Cette interprétation serait l’occasion d’une remise en cause personnelle, me plongeant dans des domaines artistiques moins connus du public et qui font souvent appel à des faiblesses ou des blessures personnelles. Dépasser cet état et les rendre publiques permettent, de façon générale, une pièce plus forte en émotions et, bien souvent, les gens s’y retrouvent et sont alors dans l’empathie.

5/ Revenons quelques instants à ces derniers instants au théâtre, juste avant de monter sur scène, lorsque le rideau est encore fermé et que vous entendez le bruit de la salle. Quel est alors le sentiment qui prédomine en vous : l’excitation de retrouver le public pour une nouvelle représentation ? ou l’inquiétude et le stress, bien compréhensibles, d’avant spectacle ?

Tout dépend, je pense, du nombre de représentations déjà effectuées. La première est un mélange d’excitation, d’envie, d’interrogations et de perditions.

Inversement, après de multiples dates, il faut veiller à rester vigilant et concentré. Personne n’est en effet à l’abri d’un incident ou d’un décalage.

A titre plus personnel, bien qu’un mélange de sentiments soit présent, l’excitation prédomine. J’ai appris, avec le temps, à me faire confiance pour surmonter autant que possible mes inquiétudes. Même après dix jours sans représentation, lorsque la crainte d’avoir oublié son texte revient. Le travail fait en amont m’aide à dépasser cette angoisse naissante.

Chaque soir étant différent, l’excitation d’une nouvelle représentation est encore plus accentuée.

6/ Vous êtes un artiste aux multiples casquettes, au travers notamment du théâtre, du cinéma, de la télévision et des doublages. Qu’est-ce qui vous plait tant dans ces différents arts ? D’ailleurs, quelles complémentarités y retrouvez-vous ?

Le doublage nous apprend énormément car nous n’avons pas toujours connaissance de l’ensemble de l’histoire ni même d’un contexte explicite et détaillé. Parfois seules les scènes concernées nous sont présentées. Il est donc nécessaire d’être excessivement attentif à ce que fait l’acteur pour être le plus pertinent dans l’imitation. L’extériorisation, l’instantanéité et la spontanéité qui en découlent sont très importants.

Ces aspects critères sont très utiles, notamment lors de castings car il faut très vite y maitriser une situation et un personnage.

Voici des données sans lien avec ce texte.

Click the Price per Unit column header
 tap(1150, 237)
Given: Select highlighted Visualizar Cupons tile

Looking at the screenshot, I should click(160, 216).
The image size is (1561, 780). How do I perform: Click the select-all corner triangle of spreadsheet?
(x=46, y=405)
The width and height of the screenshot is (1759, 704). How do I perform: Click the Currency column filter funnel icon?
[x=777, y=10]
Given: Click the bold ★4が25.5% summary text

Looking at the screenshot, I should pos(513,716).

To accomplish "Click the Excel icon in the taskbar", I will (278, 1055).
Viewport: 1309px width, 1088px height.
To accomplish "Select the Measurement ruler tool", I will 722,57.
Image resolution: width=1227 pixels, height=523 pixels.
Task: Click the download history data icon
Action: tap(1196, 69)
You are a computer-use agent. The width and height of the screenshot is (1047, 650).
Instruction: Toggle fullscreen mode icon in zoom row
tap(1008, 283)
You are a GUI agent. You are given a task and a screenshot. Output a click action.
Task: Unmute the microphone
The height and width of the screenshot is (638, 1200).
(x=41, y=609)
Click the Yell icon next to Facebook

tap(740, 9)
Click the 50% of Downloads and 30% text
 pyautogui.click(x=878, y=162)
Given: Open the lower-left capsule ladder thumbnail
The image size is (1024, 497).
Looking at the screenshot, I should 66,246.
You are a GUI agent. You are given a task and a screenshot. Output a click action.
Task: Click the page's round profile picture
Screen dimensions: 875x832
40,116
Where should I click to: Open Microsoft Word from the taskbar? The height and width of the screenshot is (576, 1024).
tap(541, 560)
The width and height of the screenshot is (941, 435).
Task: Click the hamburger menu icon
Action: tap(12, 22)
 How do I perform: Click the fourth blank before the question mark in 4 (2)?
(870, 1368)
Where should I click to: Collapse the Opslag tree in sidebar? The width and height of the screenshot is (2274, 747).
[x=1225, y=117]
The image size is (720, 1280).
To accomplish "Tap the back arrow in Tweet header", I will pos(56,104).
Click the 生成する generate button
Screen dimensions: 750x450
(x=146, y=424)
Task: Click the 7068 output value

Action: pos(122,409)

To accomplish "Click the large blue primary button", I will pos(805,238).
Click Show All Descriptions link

A l’inverse, le théâtre permet un réel approfondissement, le temps étant laissé pour travailler le personnage. Quant à la télévision, j’y suis sur les plateaux comme un poisson dans l’eau. Etant tombé dedans dès l’âge de dix ans. J’adore discuter avec les techniciens car j’envisage aussi de me diriger vers la réalisation.

7/ Pour conclure, que souhaiteriez-vous dire aux lecteurs du blog pour les inciter à suivre votre actualité et notamment à venir vous voir sur scène ?

Soyez curieux ! Le théâtre ne cesse de nous réserver de belles surprises. J’ai, par exemple, découverts des talents émergeants au travers de « La troupe à Palmade ». Ils apportent richesse, nouveauté et sang neuf. Bref, allez au théâtre !

Ne vous laissez pas aveugler par trop d’images qui vous sont imposées, prenez le temps de vous balader, notamment en forêt, et de faire votre propre sélection.

Laissez-vous surprendre, n’hésitez pas à aller voir des acteurs dans des registres dans lesquels vous ne les attendez pas.

Si vous le souhaitez, foncez prendre des cours de théâtre pour découvrir l’envers du décor et les sensations qui y sont associées.

Merci beaucoup Cyril pour votre gentillesse et votre disponibilité.